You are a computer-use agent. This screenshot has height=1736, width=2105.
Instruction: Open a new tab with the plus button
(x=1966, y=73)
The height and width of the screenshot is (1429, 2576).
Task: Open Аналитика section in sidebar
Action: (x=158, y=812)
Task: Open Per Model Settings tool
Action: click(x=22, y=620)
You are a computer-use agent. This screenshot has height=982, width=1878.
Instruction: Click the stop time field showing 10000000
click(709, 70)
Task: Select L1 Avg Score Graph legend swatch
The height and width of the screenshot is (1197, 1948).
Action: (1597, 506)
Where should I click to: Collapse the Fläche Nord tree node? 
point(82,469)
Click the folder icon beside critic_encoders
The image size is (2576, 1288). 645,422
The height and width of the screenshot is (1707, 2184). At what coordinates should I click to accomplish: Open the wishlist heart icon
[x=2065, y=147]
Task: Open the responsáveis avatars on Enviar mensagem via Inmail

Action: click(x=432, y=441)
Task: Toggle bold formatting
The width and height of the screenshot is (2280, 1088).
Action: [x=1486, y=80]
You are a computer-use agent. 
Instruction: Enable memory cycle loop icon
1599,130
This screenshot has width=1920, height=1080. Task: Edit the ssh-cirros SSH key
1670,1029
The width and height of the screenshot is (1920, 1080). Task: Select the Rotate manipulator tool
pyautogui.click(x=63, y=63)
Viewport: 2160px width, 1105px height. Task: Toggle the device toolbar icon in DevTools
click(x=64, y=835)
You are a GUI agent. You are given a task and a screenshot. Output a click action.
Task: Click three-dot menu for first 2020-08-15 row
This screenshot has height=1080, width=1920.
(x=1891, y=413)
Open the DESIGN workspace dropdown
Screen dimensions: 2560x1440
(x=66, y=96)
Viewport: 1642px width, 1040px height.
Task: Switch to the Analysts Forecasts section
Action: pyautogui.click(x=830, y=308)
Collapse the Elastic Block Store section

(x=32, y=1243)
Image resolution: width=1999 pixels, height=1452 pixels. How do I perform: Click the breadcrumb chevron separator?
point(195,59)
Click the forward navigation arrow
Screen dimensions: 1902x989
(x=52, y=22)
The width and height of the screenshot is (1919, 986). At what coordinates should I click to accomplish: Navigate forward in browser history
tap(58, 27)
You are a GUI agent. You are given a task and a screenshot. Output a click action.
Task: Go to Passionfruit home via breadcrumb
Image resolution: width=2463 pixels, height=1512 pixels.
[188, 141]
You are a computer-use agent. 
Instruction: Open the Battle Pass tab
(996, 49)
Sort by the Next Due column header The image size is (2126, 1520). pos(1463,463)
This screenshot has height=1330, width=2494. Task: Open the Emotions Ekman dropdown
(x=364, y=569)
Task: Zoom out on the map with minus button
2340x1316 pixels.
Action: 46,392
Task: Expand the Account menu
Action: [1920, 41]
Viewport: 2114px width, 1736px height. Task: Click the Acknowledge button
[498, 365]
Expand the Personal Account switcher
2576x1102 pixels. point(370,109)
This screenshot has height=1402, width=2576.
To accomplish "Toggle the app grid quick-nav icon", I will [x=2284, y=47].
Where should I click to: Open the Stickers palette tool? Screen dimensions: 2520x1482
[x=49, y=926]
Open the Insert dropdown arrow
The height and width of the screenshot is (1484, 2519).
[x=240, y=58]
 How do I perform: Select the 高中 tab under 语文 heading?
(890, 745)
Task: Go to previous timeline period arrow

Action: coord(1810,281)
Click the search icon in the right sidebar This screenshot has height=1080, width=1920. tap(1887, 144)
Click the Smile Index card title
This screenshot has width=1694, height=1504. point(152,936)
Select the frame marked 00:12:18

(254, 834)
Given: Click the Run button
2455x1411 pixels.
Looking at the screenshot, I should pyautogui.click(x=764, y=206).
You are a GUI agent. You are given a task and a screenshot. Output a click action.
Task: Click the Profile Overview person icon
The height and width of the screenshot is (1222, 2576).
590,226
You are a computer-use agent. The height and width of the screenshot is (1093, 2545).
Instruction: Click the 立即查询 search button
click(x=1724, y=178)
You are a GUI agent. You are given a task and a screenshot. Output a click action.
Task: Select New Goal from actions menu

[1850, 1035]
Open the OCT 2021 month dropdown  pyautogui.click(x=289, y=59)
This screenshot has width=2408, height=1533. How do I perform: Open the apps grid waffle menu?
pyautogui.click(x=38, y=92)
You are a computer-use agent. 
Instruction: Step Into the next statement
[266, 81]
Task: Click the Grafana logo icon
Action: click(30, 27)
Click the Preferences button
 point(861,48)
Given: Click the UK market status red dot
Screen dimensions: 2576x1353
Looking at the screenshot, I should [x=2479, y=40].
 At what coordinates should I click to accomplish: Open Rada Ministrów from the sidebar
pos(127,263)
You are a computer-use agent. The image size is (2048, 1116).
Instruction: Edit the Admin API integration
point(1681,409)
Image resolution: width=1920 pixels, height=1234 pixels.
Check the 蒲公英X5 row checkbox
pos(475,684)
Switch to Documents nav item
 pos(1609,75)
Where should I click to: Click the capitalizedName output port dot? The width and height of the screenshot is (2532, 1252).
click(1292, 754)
--------------------------------
Activity —
Report the number of lines in the listing that include the string "computer"; give nothing but the number.

Task answer —
7